Je ne connais rien qui ressemble mieux au romancero espagnol pour la simplicité du récit et les détails de faits et de dates. Quelquefois le poète commence ainsi que nos anciens trouvères[2] par une allocution aux auditeurs ou une invocation à Dieu :

« Écoutez la nouvelle que je viens vous apprendre. »

« Écoutez l’histoire terrible que l’on raconte dans le pays. »

« Je veux vous chanter une chanson, une chanson toute nouvelle. »

« Au nom de Dieu, ainsi soit-il, au nom de Marie, je commence mon chant. »

« Je vais vous conter tout ce que j’ai appris de plus curieux. Je chante avec joie, et je prie la Vierge Marie et son fils de venir à mon secours. »

« Au nom de Dieu, je vais vous dire un chant tout nouveau ; au nom de la passion du Christ qui nous a rachetés du péché, puisse le Seigneur nous protéger[3] ! »
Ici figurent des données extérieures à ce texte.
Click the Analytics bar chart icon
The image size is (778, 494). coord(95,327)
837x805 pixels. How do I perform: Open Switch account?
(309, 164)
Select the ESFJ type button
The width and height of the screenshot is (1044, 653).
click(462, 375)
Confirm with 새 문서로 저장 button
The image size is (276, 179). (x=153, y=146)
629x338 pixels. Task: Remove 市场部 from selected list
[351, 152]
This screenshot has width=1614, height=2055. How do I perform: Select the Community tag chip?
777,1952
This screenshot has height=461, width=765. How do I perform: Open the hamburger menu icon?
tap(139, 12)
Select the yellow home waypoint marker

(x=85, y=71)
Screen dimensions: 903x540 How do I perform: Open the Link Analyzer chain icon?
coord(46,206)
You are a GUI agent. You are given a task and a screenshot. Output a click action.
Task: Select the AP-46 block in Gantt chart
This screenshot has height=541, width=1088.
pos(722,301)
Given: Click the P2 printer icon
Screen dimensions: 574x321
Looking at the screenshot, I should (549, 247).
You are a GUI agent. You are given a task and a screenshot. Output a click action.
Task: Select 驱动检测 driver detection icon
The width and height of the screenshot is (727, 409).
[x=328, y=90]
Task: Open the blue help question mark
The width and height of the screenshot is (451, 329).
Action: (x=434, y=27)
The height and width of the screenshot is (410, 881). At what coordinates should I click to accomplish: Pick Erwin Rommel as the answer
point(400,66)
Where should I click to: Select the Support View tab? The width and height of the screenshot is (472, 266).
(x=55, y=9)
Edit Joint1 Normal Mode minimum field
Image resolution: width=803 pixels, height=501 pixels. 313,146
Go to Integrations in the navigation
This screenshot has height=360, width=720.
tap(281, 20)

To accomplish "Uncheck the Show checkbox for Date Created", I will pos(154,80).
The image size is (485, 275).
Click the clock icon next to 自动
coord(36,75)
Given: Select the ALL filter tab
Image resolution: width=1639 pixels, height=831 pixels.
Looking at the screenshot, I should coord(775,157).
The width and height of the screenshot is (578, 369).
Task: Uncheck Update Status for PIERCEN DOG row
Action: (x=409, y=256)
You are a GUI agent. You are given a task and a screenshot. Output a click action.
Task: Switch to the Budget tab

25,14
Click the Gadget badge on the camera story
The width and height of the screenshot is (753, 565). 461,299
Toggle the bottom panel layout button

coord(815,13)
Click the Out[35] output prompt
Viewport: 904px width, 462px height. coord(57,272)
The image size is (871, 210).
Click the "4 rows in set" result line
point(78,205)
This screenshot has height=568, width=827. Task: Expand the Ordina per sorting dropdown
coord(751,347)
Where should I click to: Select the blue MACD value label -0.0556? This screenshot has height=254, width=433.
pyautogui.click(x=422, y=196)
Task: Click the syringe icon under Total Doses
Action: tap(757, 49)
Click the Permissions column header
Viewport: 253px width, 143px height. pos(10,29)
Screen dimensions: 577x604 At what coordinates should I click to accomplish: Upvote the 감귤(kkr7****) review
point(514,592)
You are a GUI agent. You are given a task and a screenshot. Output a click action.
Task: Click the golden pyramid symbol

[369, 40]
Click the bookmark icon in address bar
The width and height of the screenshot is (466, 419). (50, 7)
Puis le poète entonne son chant de bataille, et, comme les auteurs du romancero[4], il n’oublie pas d’indiquer la date précise :

  1. La première métaphore provient sans doute de ce que Léopold portait l’ordre du Lion ; la seconde est empruntée aux armes de Berne.
  2. De la Rue, Essais historiques sur les Bardes, les Jongleurs, les Trouvères, tom. i.
  3. Débuts de diverses chansons des xiiie, xive, xve siècles.
  4. Andados treinta y seis annos,
    Del Rey don Alfonso et casto ;
    En la era de acho cientos
    Y cincuenta y tres hentrado.

    Depping, p. 21.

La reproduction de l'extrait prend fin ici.